Google is making it easier for YouTube creators to engage with their audience and quickly reply to comments under their videos.
The company is rolling out Smart Reply — an AI-powered feature designed to help users generate appropriate replies without actually typing — to YouTube Studio. Here’s what the implementation looks like:
Unlike Smart Reply for Gmail, YouTube’s integration supports multiple languages. For the time being, Smart Reply for creators only works in English and Spanish, but it seems Google plans to add more options in the future.
In a blog post, Google researchers explained they had to come up with a whole new language-processing model to accommodate for the common usage of emoji on YouTube.
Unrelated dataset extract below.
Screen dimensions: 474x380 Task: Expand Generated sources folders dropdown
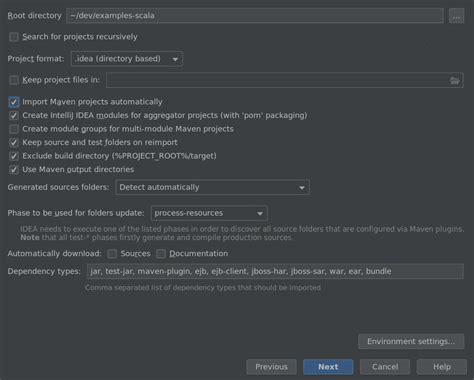(212, 187)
As a result, the feature will also suggest replies containing emoji.
“In comparison to emails, which tend to be long and dominated by formal language, YouTube comments reveal complex patterns of language switching, abbreviated words, slang, inconsistent usage of punctuation, and heavy utilization of emoji,” the blog post says.
The researchers add that Smart Reply has been fine-tuned to only work for comments Google thinks creators are likely to engage with. That might also explain why 9to5Google reports the feature only seems to work for some comments.
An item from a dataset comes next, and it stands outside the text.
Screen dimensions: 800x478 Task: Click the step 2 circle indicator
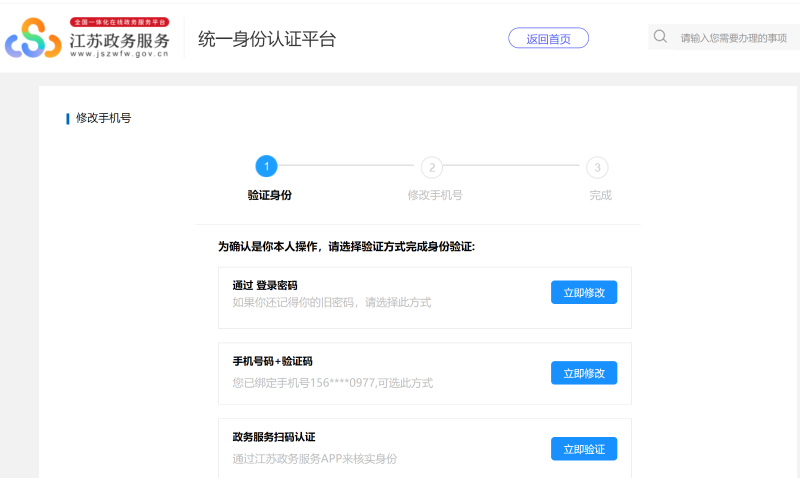point(432,167)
“Our goal is to help creators, so we have to make sure that SmartReply only makes suggestions when it is very likely to be useful,” the blog post reads. “Ideally, suggestions would only be displayed when it is likely that the creator would reply to the comment and when the model has a high chance of providing a sensible and specific response.”
My colleague Abhimanyu Ghoshal has been a vocal supporter of Smart Reply, which helped him stop ignoring emails. In the case of YouTube, though, the tool will make it a lot easier for creators to engage with their community without spending a lifetime to personally type out each response.
In other news, Google is also experimenting with extending its Smart Compose feature — which helps Gboard users complete their sentences without actually typing — to messaging apps like Telegram and WhatsApp. So in case you were itching to outsource the tedious task of conversing with people to robots, you absolutely can (and perhaps should).